Task statement
Copy out exactly the lines from the one containing "How do I perform: Open the HZERO平台" to the end of the records below, both included, and nothing else.

Data to use
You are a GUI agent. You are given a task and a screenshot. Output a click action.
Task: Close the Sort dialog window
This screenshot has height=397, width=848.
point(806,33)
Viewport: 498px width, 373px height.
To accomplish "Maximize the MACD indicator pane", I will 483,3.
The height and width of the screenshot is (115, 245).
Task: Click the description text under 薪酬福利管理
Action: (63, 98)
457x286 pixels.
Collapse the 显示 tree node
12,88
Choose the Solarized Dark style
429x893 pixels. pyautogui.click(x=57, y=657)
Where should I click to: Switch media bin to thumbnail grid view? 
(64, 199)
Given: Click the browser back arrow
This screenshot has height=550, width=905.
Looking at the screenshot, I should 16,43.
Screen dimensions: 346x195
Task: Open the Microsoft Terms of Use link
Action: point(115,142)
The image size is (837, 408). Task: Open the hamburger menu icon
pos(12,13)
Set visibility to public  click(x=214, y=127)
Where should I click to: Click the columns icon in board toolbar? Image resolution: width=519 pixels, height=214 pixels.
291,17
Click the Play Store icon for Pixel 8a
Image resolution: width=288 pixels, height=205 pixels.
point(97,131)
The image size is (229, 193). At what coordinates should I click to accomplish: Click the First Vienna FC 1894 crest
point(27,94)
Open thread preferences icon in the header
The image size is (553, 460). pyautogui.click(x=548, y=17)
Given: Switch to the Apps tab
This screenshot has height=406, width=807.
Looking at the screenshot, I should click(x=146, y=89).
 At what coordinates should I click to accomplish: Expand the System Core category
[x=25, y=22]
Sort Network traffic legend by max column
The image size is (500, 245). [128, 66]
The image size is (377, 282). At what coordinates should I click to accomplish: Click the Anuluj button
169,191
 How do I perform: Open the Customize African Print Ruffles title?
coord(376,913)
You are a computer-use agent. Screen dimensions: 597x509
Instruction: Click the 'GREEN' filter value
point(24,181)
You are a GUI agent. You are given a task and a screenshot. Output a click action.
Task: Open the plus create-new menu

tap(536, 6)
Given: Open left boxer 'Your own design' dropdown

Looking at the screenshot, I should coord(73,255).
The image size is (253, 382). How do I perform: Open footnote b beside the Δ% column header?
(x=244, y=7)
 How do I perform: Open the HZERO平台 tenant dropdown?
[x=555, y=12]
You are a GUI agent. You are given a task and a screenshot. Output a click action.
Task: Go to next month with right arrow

Written solution
 How do I perform: Open the HZERO平台 tenant dropdown?
[x=555, y=12]
You are a GUI agent. You are given a task and a screenshot. Output a click action.
Task: Go to next month with right arrow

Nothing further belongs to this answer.